* [The problem]: Reproduce exactly the lines of the listing from the one containing "This screenshot has width=1181, height=614." to its final line, both included.

* [Information supplied]:
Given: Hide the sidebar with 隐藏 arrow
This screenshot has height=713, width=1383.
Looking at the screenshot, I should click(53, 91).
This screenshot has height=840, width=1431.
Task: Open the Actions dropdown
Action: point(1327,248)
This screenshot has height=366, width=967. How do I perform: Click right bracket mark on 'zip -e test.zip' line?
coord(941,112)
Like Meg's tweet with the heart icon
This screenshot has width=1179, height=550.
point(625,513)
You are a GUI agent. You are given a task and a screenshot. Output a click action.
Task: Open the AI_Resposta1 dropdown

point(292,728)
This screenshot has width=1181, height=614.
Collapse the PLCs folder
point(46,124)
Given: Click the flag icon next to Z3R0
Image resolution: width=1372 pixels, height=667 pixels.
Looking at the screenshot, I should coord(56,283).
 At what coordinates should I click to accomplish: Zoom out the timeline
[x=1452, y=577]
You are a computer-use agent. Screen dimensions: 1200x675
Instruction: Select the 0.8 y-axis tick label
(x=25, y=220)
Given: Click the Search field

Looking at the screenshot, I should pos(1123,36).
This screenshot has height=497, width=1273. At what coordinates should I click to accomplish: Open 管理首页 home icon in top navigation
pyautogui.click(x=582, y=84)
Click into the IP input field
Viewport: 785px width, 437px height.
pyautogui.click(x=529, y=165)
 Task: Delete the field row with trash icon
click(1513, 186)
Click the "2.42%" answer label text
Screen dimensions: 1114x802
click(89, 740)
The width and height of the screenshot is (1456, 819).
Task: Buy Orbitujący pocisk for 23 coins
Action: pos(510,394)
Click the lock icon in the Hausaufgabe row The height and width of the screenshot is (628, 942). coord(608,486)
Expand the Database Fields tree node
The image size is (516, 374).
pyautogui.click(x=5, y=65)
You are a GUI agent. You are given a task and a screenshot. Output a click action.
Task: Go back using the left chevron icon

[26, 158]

* [Response to the exercise]:
This screenshot has width=1181, height=614.
Collapse the PLCs folder
point(46,124)
Given: Click the flag icon next to Z3R0
Image resolution: width=1372 pixels, height=667 pixels.
Looking at the screenshot, I should coord(56,283).
 At what coordinates should I click to accomplish: Zoom out the timeline
[x=1452, y=577]
You are a computer-use agent. Screen dimensions: 1200x675
Instruction: Select the 0.8 y-axis tick label
(x=25, y=220)
Given: Click the Search field

Looking at the screenshot, I should pos(1123,36).
This screenshot has height=497, width=1273. At what coordinates should I click to accomplish: Open 管理首页 home icon in top navigation
pyautogui.click(x=582, y=84)
Click into the IP input field
Viewport: 785px width, 437px height.
pyautogui.click(x=529, y=165)
 Task: Delete the field row with trash icon
click(1513, 186)
Click the "2.42%" answer label text
Screen dimensions: 1114x802
click(89, 740)
The width and height of the screenshot is (1456, 819).
Task: Buy Orbitujący pocisk for 23 coins
Action: pos(510,394)
Click the lock icon in the Hausaufgabe row The height and width of the screenshot is (628, 942). coord(608,486)
Expand the Database Fields tree node
The image size is (516, 374).
pyautogui.click(x=5, y=65)
You are a GUI agent. You are given a task and a screenshot. Output a click action.
Task: Go back using the left chevron icon

[26, 158]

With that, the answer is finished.